Among the records that follow, set down only the lines from the one containing "Image resolution: width=951" to the one containing "Tap the NR_DEFAULT list entry text", both included, exactly.
======== Supplied data ========
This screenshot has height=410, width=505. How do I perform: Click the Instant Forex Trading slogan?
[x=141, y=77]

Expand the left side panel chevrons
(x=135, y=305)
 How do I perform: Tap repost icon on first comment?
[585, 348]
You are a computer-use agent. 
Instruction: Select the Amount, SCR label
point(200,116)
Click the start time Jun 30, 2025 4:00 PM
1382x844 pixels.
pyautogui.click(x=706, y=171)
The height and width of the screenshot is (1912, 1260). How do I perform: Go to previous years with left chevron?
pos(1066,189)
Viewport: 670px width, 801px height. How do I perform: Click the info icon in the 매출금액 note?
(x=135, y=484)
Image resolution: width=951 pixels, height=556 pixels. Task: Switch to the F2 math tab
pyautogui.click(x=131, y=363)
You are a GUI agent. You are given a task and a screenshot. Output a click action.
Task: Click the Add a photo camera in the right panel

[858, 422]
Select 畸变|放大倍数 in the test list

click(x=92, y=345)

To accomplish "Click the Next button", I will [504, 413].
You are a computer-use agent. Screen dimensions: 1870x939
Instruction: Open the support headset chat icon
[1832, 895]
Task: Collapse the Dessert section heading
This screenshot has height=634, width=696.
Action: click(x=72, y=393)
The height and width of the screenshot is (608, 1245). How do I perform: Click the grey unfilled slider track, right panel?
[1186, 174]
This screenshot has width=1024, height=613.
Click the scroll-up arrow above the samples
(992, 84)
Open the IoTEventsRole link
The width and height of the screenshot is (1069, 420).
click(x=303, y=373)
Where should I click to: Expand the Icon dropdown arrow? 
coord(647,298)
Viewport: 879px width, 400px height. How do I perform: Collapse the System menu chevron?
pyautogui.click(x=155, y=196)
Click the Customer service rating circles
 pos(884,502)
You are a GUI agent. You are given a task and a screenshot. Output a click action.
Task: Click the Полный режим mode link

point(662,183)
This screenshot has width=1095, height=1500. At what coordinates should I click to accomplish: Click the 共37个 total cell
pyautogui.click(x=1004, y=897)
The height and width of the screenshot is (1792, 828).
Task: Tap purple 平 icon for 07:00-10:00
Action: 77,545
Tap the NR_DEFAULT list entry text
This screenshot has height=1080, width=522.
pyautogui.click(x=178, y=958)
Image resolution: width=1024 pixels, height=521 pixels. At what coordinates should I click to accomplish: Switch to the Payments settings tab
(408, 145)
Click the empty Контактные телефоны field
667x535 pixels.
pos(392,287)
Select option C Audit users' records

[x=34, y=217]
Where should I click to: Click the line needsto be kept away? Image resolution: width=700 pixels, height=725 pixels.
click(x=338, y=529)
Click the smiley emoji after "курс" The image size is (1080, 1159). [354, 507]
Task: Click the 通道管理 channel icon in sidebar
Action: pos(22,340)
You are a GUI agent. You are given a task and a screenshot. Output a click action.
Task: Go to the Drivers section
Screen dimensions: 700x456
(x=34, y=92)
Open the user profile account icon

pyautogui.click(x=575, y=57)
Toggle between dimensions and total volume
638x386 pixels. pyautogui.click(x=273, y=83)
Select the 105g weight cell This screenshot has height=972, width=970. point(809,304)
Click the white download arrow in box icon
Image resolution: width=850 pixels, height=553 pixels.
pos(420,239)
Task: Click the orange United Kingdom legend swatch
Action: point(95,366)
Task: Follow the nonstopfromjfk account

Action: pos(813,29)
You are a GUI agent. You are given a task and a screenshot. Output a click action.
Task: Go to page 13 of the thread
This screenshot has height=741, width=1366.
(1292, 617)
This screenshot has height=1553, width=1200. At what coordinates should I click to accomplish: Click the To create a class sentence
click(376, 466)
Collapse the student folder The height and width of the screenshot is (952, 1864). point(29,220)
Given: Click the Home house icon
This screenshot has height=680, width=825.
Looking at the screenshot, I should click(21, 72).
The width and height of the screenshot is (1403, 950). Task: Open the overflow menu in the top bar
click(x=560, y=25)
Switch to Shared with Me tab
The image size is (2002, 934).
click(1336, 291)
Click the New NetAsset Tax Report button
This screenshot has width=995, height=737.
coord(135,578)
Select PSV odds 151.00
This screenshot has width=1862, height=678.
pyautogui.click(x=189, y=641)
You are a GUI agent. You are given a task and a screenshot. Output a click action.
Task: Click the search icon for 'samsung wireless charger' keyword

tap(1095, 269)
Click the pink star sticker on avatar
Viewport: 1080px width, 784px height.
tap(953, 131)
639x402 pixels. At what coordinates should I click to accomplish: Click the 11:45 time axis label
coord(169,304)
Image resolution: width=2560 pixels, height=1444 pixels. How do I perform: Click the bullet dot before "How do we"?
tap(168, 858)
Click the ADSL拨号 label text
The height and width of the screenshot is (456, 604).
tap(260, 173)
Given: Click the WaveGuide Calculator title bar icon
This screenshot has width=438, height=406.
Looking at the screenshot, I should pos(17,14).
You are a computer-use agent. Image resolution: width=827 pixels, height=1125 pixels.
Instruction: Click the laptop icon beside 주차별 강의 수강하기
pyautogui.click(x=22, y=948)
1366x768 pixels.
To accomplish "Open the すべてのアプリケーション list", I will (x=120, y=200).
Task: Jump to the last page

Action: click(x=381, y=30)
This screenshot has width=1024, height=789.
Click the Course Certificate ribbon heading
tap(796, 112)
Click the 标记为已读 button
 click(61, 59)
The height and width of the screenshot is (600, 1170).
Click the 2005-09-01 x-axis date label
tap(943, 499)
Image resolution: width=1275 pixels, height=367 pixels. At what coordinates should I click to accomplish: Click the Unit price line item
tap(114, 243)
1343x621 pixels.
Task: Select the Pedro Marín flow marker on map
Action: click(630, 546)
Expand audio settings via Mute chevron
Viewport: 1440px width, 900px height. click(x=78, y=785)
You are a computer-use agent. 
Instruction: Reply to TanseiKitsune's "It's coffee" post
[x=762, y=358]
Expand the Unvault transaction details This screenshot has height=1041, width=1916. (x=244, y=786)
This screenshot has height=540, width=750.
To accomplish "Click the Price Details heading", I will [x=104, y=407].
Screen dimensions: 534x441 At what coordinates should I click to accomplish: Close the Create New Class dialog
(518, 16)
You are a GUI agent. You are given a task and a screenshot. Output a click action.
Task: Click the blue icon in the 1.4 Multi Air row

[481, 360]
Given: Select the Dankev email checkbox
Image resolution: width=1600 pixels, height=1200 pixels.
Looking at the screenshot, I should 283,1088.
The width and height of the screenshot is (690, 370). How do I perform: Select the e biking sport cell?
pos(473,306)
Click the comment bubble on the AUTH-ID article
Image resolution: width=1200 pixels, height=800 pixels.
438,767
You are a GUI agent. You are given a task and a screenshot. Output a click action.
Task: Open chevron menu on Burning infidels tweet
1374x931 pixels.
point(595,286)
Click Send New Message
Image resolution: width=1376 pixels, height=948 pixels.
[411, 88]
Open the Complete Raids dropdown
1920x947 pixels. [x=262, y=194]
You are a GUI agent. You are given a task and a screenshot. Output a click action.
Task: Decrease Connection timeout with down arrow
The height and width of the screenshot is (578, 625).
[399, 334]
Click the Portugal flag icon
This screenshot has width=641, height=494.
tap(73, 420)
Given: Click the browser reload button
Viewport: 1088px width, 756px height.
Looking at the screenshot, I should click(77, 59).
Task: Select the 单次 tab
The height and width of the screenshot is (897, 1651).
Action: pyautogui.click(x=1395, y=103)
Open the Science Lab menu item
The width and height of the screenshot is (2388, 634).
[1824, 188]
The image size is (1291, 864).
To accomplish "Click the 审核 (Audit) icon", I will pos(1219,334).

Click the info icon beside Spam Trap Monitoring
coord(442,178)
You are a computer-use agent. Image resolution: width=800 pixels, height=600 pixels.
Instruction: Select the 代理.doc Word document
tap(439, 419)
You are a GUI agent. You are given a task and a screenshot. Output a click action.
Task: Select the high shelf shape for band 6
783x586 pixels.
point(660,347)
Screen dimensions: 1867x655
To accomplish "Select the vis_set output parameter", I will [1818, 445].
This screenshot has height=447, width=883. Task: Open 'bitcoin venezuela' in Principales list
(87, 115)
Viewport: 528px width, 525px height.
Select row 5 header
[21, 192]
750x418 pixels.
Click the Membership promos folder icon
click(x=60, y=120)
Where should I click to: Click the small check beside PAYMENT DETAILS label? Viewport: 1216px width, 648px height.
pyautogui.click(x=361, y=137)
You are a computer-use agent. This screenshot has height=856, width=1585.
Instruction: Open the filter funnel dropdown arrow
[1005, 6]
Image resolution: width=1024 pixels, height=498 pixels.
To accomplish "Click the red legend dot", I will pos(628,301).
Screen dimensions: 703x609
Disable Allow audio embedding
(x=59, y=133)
========
## Answer for the task
Image resolution: width=951 pixels, height=556 pixels. Task: Switch to the F2 math tab
pyautogui.click(x=131, y=363)
You are a GUI agent. You are given a task and a screenshot. Output a click action.
Task: Click the Add a photo camera in the right panel

[858, 422]
Select 畸变|放大倍数 in the test list

click(x=92, y=345)

To accomplish "Click the Next button", I will [504, 413].
You are a computer-use agent. Screen dimensions: 1870x939
Instruction: Open the support headset chat icon
[1832, 895]
Task: Collapse the Dessert section heading
This screenshot has height=634, width=696.
Action: click(x=72, y=393)
The height and width of the screenshot is (608, 1245). How do I perform: Click the grey unfilled slider track, right panel?
[1186, 174]
This screenshot has width=1024, height=613.
Click the scroll-up arrow above the samples
(992, 84)
Open the IoTEventsRole link
The width and height of the screenshot is (1069, 420).
click(x=303, y=373)
Where should I click to: Expand the Icon dropdown arrow? 
coord(647,298)
Viewport: 879px width, 400px height. How do I perform: Collapse the System menu chevron?
pyautogui.click(x=155, y=196)
Click the Customer service rating circles
 pos(884,502)
You are a GUI agent. You are given a task and a screenshot. Output a click action.
Task: Click the Полный режим mode link

point(662,183)
This screenshot has width=1095, height=1500. At what coordinates should I click to accomplish: Click the 共37个 total cell
pyautogui.click(x=1004, y=897)
The height and width of the screenshot is (1792, 828).
Task: Tap purple 平 icon for 07:00-10:00
Action: 77,545
Tap the NR_DEFAULT list entry text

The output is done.